Home » Apcera grabs container platform positioning

Apcera grabs container platform positioning

By Tim Clark

November 1, 2016

Apcera has announced its new container management platform with a goal of repositioning itself as a container management platform. One might ask why, given the competitive dynamics of a market already brimming with names like Amazon Web Services, Red Hat, Cloud Foundry, CoreOS, Rancher and more.

Apcera positions its refreshed offering as “the first enterprise-grade” container platform, meaning that it covers both cloud-native and legacy (Linux) applications. Apcera also has expanded integration features to further support Amazon EC2 Container Service (Amazon ECS), Google Compute Engine and Microsoft Azure, allowing workloads to move seamlessly across virtually any infrastructure.

Why the container management platform positioning? Enterprise Strategy Group, in a research brief on the news, noted that similar platforms to date have emphasized issues relevant to developers and DevOps, not operations. As such, Apcera “was designed from the start to run new and legacy (source code or binary) workloads with trust.”

Trust has multiple dimensions, ESG notes, including security, compliance, performance and automated translation of policy into infrastructure operations. “Automation is the key part of delivering scalable and reliable applications,” the core focus of operations. Apcera and its rivals “may encounter resistance based on IT operations’ traditional reluctance to implement any new platforms,” ESG adds. 

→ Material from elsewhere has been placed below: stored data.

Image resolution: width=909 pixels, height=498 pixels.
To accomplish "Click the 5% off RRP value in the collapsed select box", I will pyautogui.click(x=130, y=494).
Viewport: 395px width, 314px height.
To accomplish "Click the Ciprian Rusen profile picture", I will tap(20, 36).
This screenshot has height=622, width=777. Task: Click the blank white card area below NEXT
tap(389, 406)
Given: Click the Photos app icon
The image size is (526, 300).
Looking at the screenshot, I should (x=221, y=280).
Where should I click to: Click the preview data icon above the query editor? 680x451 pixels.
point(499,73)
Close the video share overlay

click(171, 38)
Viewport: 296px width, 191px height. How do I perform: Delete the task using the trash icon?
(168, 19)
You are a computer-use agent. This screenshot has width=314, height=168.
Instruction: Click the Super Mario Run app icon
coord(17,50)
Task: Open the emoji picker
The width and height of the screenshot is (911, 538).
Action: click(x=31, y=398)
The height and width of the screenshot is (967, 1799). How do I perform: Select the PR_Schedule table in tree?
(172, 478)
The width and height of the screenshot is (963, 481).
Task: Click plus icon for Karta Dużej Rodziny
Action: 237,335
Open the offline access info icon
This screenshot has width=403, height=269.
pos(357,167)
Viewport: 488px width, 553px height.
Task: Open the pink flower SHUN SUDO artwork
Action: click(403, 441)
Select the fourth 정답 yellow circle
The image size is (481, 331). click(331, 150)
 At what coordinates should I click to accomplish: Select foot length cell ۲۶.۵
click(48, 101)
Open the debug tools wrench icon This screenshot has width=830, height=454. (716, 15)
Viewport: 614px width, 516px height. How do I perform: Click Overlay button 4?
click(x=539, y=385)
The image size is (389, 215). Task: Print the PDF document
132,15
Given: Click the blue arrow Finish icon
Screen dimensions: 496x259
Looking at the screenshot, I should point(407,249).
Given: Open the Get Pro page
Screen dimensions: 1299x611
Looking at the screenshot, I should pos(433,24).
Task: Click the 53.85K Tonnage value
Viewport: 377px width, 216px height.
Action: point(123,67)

Apcera describes its change of marketing focus: “The market is evolving rapidly. A year ago, it would have been PaaS (Platform as a Service), but now that’s being subsumed into the container management platform,” said Eric Leach, Apcera’s new VP of product. “We are clarifying [Apcera’s positioning] for our benefit and the benefit of the market.”

In Apcera’s world view, competing platforms include Red Hat’s OpenShift, Cloud Foundry and Tectonic from CoreOS. Kubernetes and Mesos don’t qualify as platforms because they are open source projects and require specific expertise to implement. Also implied: Apcera’s platform cannot be installed on top of either open source project, Mesos or Kubernetes.

“Apcera has an enterprise-first approach to container management, and customers regularly turn to us to help modernize legacy applications as well as to run Docker securely and at scale,” Mark Thiele, Apcera’s chief strategy officer, said in a statement. “This announcement underscores our commitment to delivering a practical, real-world solution for container management that addresses the needs of enterprise IT as they increasingly move workloads to the cloud.”

Apcera has some distance to go in the container platform race. Cloud Foundry Foundation in June released its Containers in 2016 Global Perception Study, based on research in the first quarter of 2016. The multi-national study (US, Canada, United Kingdom, Germany, China, Japan, South Korea) had 711 respondents, although only 323 responded to the question about top container management platforms:

  • Cloud Foundry (42%)
  • Amazon Web Services (32%)
  • Microsoft Azure (31%)
  • Oracle (Java/database) (19%)
  • Google App Engine (16%)
  • Salesforce Force.com (16%)

Apcera finished with 1%, but that came before it had a product in the category. Its 2.4 release is slated for general availability Nov. 14.